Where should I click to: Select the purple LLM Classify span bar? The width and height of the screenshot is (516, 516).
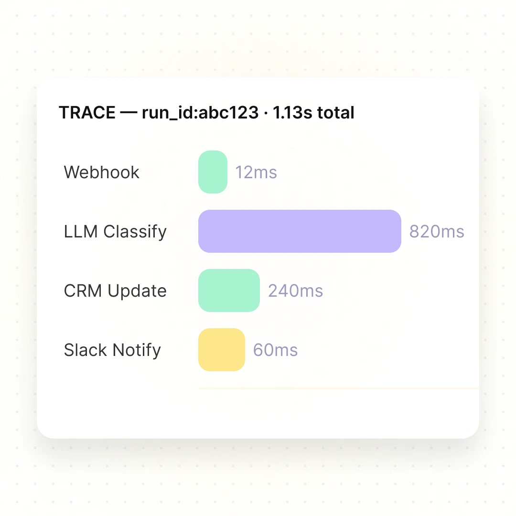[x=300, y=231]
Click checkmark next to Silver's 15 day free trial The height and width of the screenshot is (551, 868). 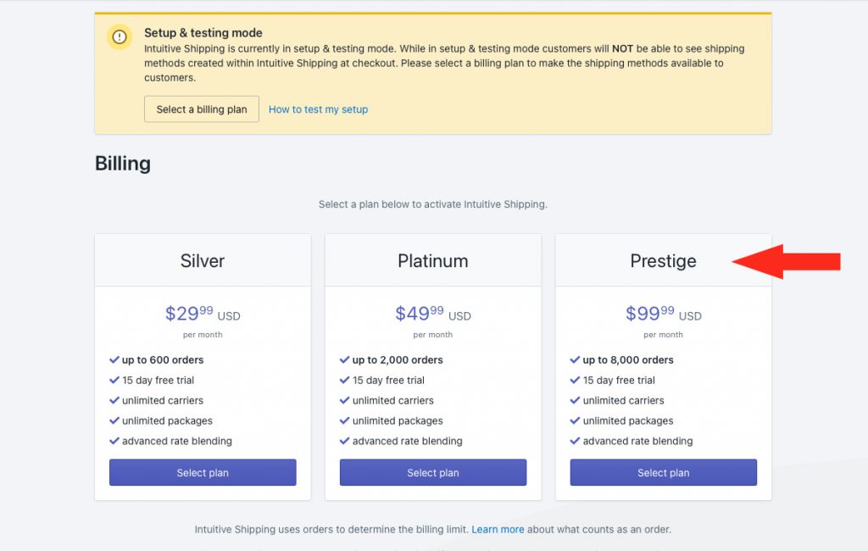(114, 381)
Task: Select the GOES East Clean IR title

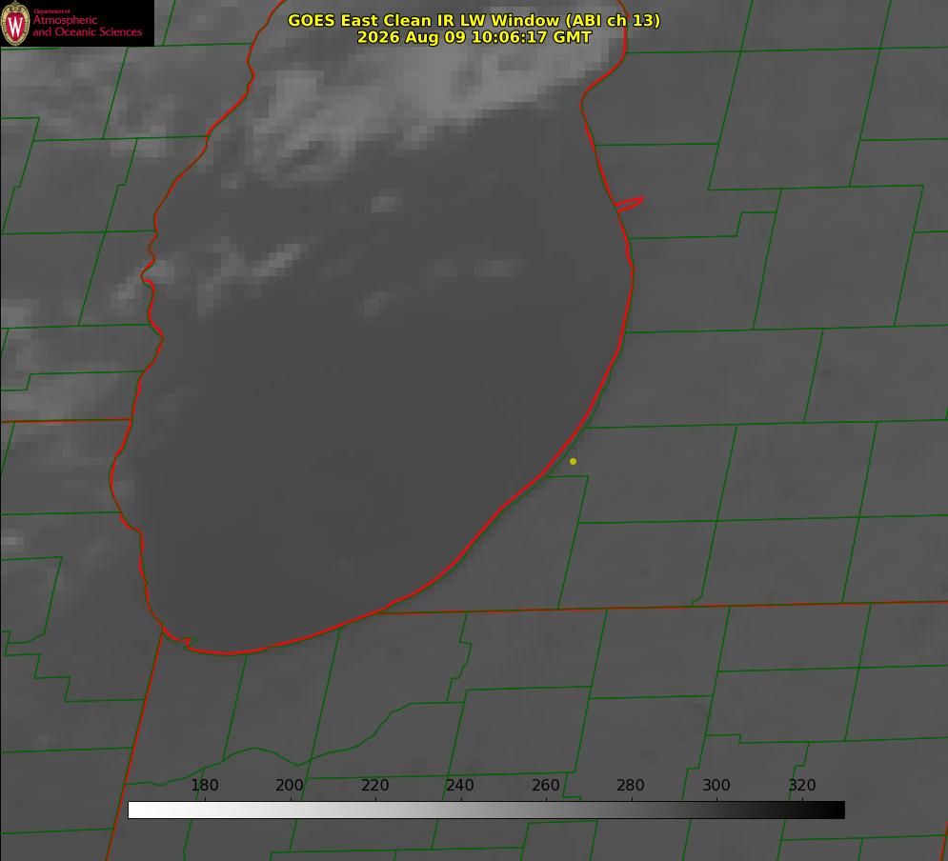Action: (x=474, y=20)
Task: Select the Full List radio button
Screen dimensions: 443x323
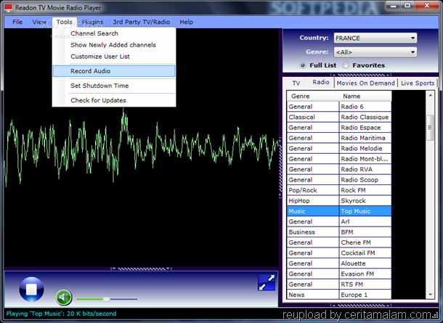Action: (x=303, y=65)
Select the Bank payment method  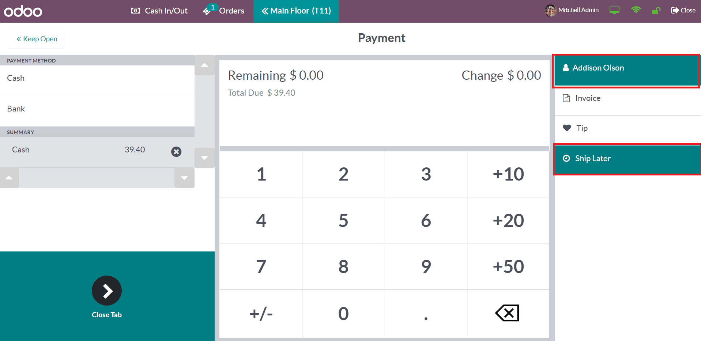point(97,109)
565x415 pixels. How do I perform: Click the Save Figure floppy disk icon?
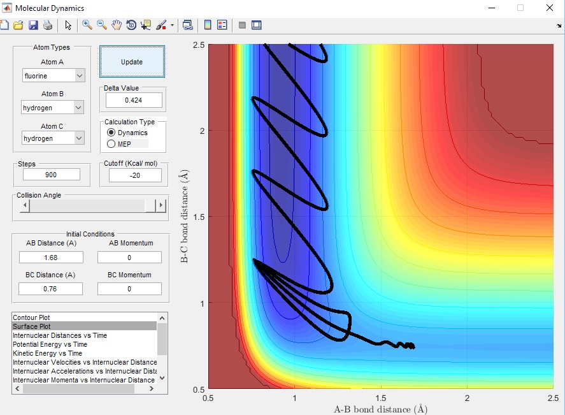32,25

━━━━━━━━━━━━━━━━

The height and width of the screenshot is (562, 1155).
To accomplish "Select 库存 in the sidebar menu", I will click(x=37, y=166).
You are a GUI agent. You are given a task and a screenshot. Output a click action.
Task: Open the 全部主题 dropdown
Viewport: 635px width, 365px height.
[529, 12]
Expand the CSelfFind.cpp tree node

━━━━━━━━━━━━━━━━

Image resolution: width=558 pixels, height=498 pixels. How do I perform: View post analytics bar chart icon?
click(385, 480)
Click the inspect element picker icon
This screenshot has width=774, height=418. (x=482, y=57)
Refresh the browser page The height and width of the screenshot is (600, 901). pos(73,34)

━━━━━━━━━━━━━━━━

Work item:
Above is a listing; print exactly its lines from the one with "You are a GUI" through the one with "Expand the CSelfFind.cpp tree node", and no other lines.

Answer for this exercise:
You are a GUI agent. You are given a task and a screenshot. Output a click action.
Task: Open the 全部主题 dropdown
Viewport: 635px width, 365px height.
[529, 12]
Expand the CSelfFind.cpp tree node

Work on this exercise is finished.